I think sometimes people tend to support certain opinions just to try to be consistent, when the only real argument for consistency in the law is to keep it simple. But simple laws always tend to be the worst laws in terms of screwing people over due to unforeseen exceptional circumstances. I think both Stossel and O'Reilley are guilty of this on different counts here.
i'm sure businesses would lose money if they decided not to serve a given segment of the population
Nowadays, in most cases that's true. When these laws were passed it was not at all true in many areas... a restaurant that allowed blacks to sit and eat next to the whites in the deep south would have been unpopular and lost a lot of business. They were pressured by societal bigotry to cater either to whites or to blacks, but not both.
Today, the social pressure is a lot more universally towards integration and getting along, than towards segregation and racism. However, this is still not universally true in all towns, so it's worth having the laws around for a while longer until that gets fixed. And while it may be almost entirely true now for restaurants, it's far from true for the housing market or the job market. There's still a lot of pressure towards discrimination there. In the job market, in fact, I think it often pays to stereotype. It's not as fair, but it is faster to look at someone's skin sometimes and make statistical judgements based on it rather than look at their actual ability.
It's the same issue with racial profiling in pulling people over to check for drugs. It may be true that there are more dark skinned crack dealers than light skinned, but that doesn't mean you should inconvenience everyone who happens to have that color skin. They didn't do anything wrong other than be born with that skin color.
And actually, I don't see any reason to favor integration over segregation. I am working somewhere where every single person who is in a technical job is either white or asian, and some 80% of service employees (guards, kitchen staff, etc) are black. everyone gets along, so what's the problem?
I don't see any reason to favor integration over segregation. I am working somewhere where every single person who is in a technical job is either white or asian, and some 80% of service employees (guards, kitchen staff, etc) are black. everyone gets along, so what's the problem?

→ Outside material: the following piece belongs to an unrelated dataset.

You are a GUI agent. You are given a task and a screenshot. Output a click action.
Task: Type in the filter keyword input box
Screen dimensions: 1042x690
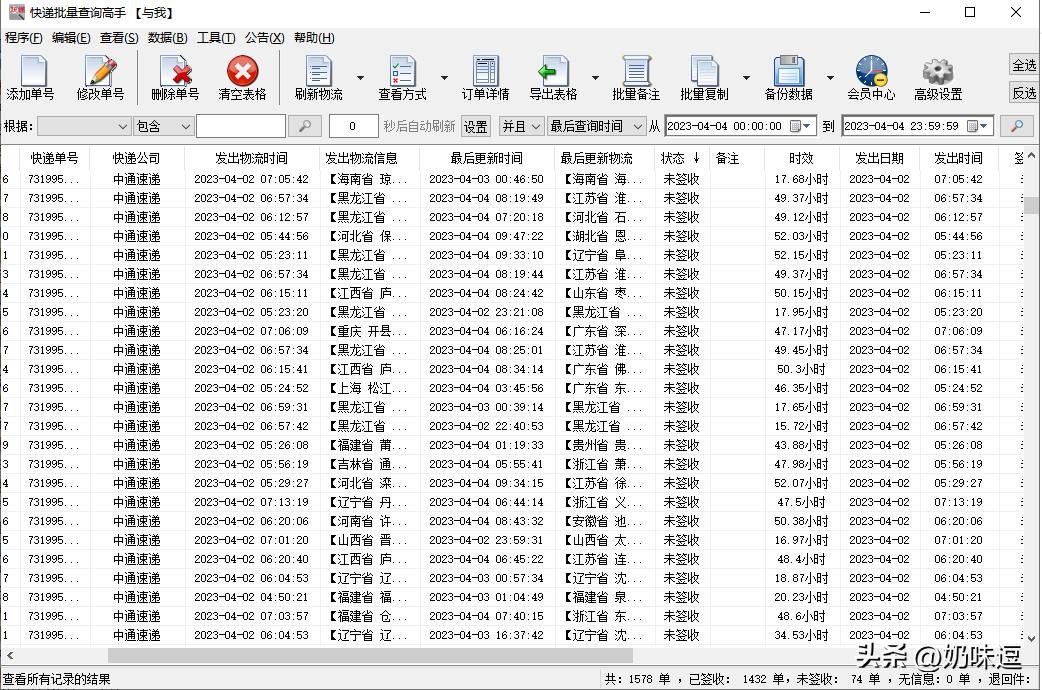click(x=243, y=126)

Everyone "got along" under slavery too. Servants hardly complained, everything must be fine! Easy to say "I don't see any problem with it" if you're in the privileged side of the job market. But how many on the non-privileged side don't think there's a problem?
Yes, integration has always posed challenges for getting along. Many neo-conservatives have accused it of causing race riots and other social problems. Segregation is easier in some ways, but that doesn't mean it's better. Integration was the most difficult when it first started and people weren't used to it. But the payoff to cost ratio is a lot better now that we're through the roughest patch.
i don't think people got along under slavery. people ran away and got whipped and raped. that's not so good.